While MS itself does not reduce fertility, the effect of some MS medications on pregnancy are unknown, meaning Adriana was advised to halt hers while trying, carrying and for six months after the twins’ birth.

Most commonly diagnosed in 20-40-year-old’s, MS is an incurable condition in which the immune system mistakenly attacks and damages the fatty coating (myelin) around the nerves. This results in scarring that can block or impair the electrical messages between the brain and the body, and lead to a variety of different symptoms depending on where the damage occurs. From loss of motor control to impaired vision and incontinence.

Adriana was 26 when she received her diagnosis of Relapsing-Remitting MS in 2011. It began with pain in her foot; a sensation she described as almost like an electric shock. Working out at the gym at the time, she assumed she must have pinched a nerve while exercising.

“I went straight to the physio and knew then that something wasn’t right, just based on the looks on their faces,” she said.

From there the young accountant was sent for an MRI scan, which lead to an appointment with a neurologist and, within a week, she was admitted to hospital. By then, numbness and tingling had taken over and she’d lost sensation over roughly three-quarters of her body.

“It was frightening, so frightening,” she said. “That feeling in my body was like I was being strangled. I couldn’t feel the actual skin. It was bizarre.”

While Adriana regained sensation in most of her body, her hands remain numb. And relapses – or ‘flare ups’ – generally extend that numbness up her arms. Thankfully these are rare for Adriana, and temporary. She has also become adept at managing her MS-related fatigue and maintaining her general health with the support of her husband and family.

“I have to put myself first at times, so that I can be the best version of myself for my kids.
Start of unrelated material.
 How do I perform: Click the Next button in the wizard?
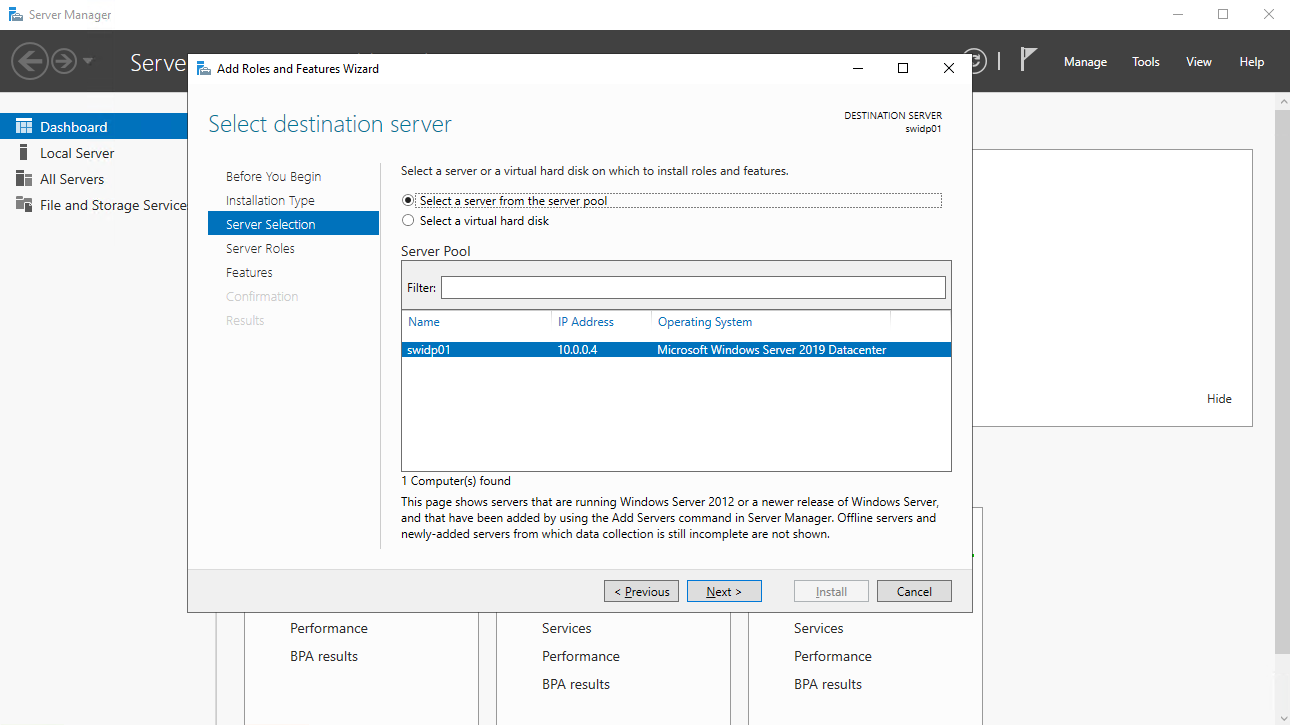click(724, 590)
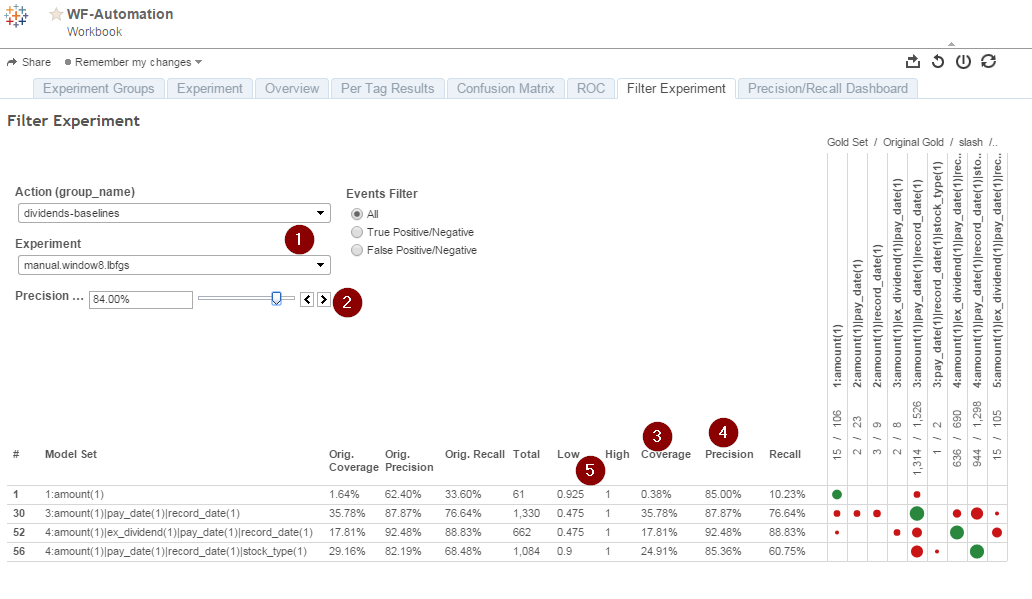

I think that’s really important,” she said. “I don’t want to be out of action; I want to be able to take care of my children.”
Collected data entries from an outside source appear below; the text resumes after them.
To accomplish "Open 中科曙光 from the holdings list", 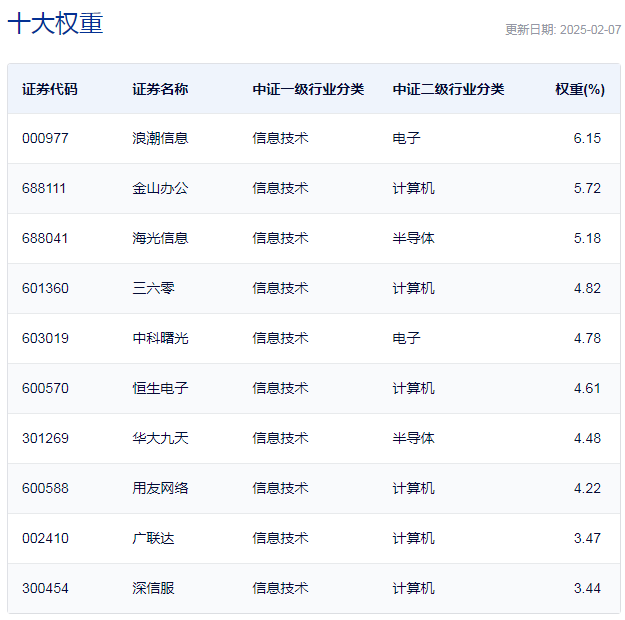I will tap(160, 338).

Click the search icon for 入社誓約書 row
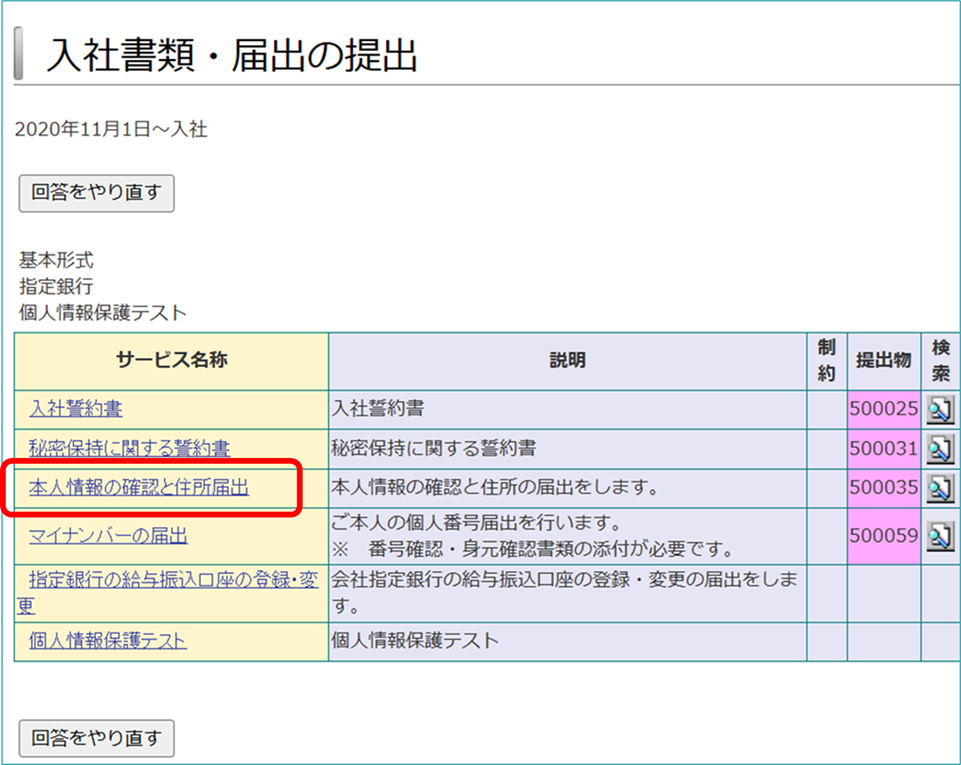click(x=939, y=409)
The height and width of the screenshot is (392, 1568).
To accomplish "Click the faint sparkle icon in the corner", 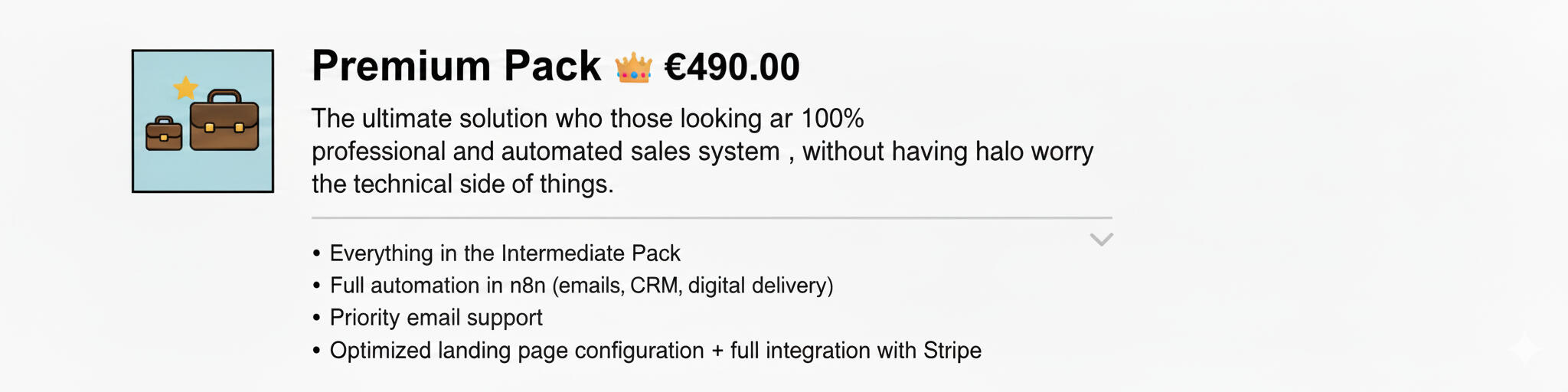I will tap(1524, 349).
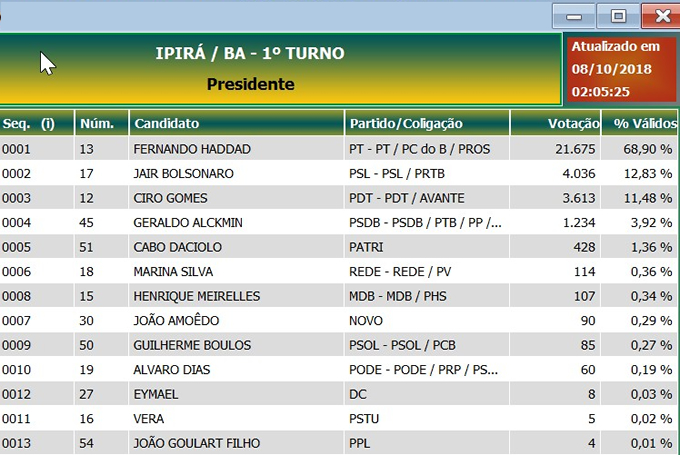Viewport: 680px width, 455px height.
Task: Sort by the Seq. (i) column header
Action: pyautogui.click(x=37, y=123)
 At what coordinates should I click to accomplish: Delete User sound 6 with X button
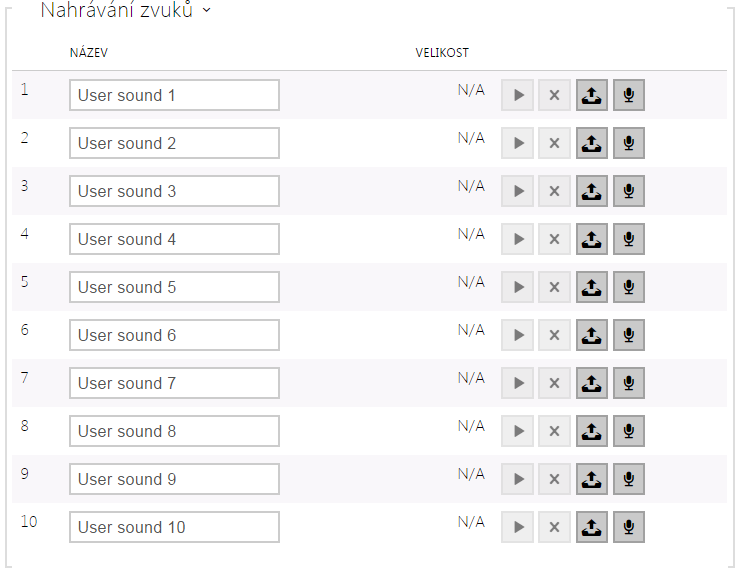[554, 335]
Adriana and her family. Image: Supplied.

The mother of two has learned to live with the numbness, a sensation she described as like wearing a thick pair of gloves. It's meant she has had to take extreme care around hot and very cold water, to learn how to hold a glass with the right pressure so she doesn't drop it or, worse, crush it in her hands.

It meant dark times at first ("I was just so frightened. I shut off from the world"). But Adriana has embraced a new perspective through her work as an ambassador for Kiss Goodbye to MS - a fundraising and awareness initiative for MS Research Australia that runs during the month of May. Since her diagnosis, her family has raised over $200,000 to assist in the development of better treatments and the quest for a cure.
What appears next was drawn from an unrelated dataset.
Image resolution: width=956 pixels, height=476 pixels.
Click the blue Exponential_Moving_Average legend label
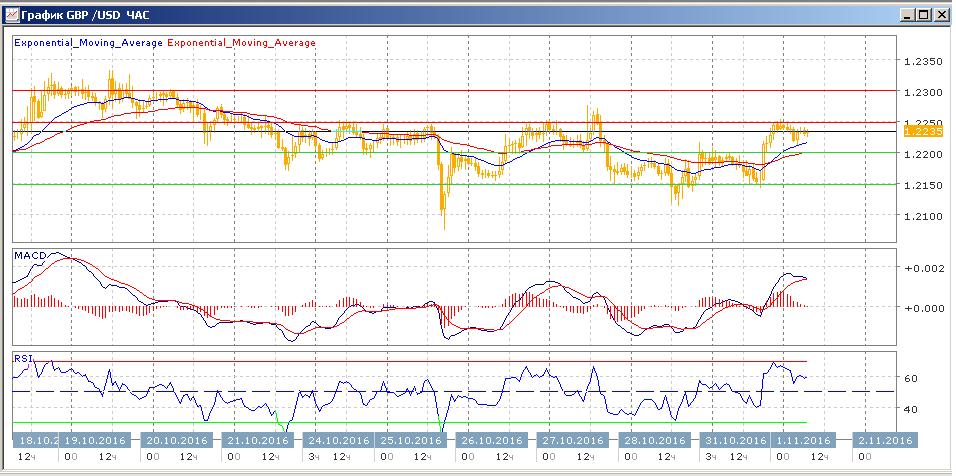click(88, 43)
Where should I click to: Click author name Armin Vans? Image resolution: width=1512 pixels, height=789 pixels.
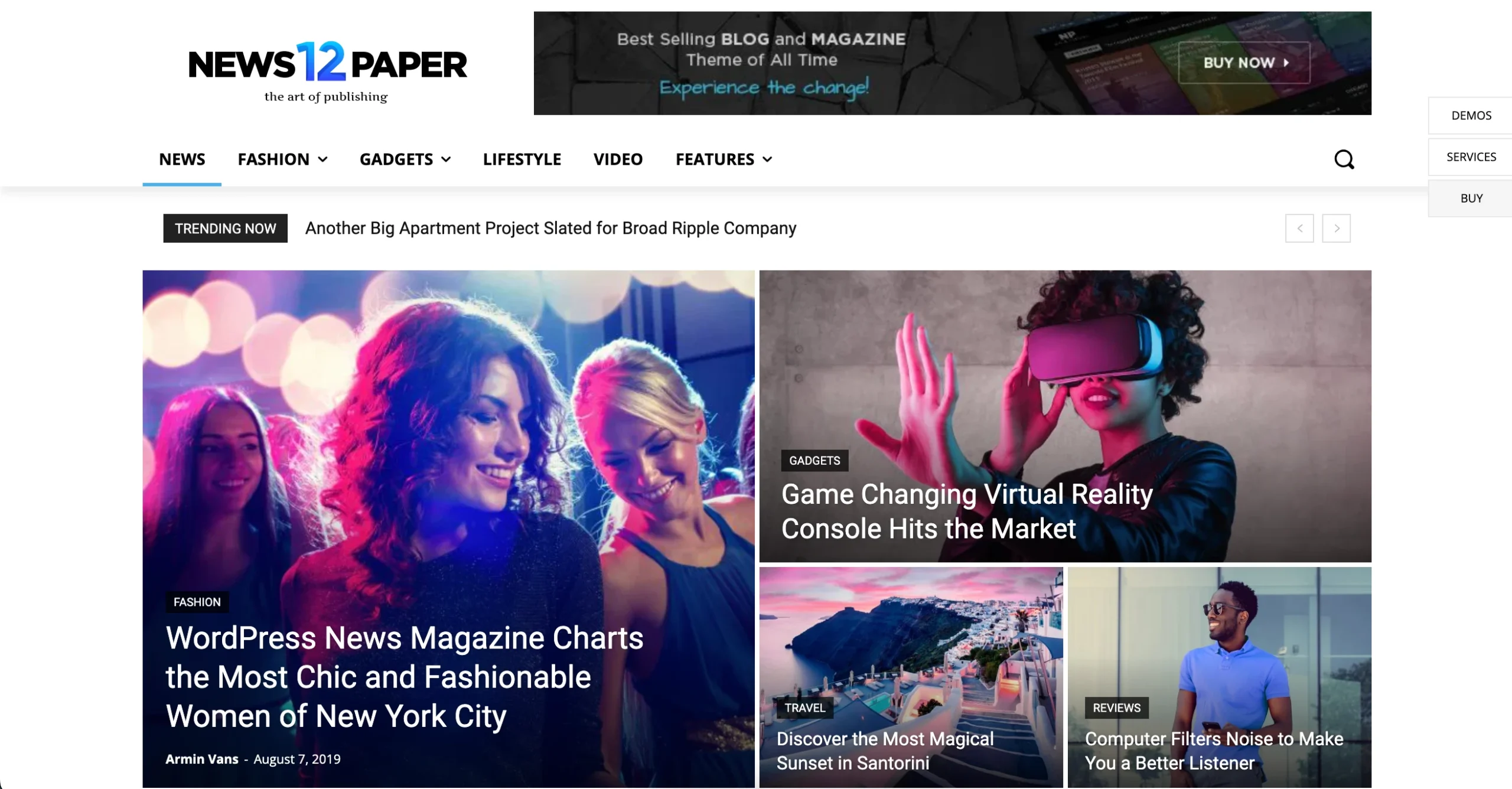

"In the beginning, I wondered what the point of life was after an MS diagnosis," she said. "But through all the work I'm doing I have met all these incredible people that have changed my mind and my mindset. People can have an incredible life with MS, and they've helped me learn how to live mine."

It is not a question of ‘if’ a cure for MS is found… it is a question of ‘when’. This May, help MS Research Australia on their mission to Kiss Goodbye to MS by organising a fundraiser or donating.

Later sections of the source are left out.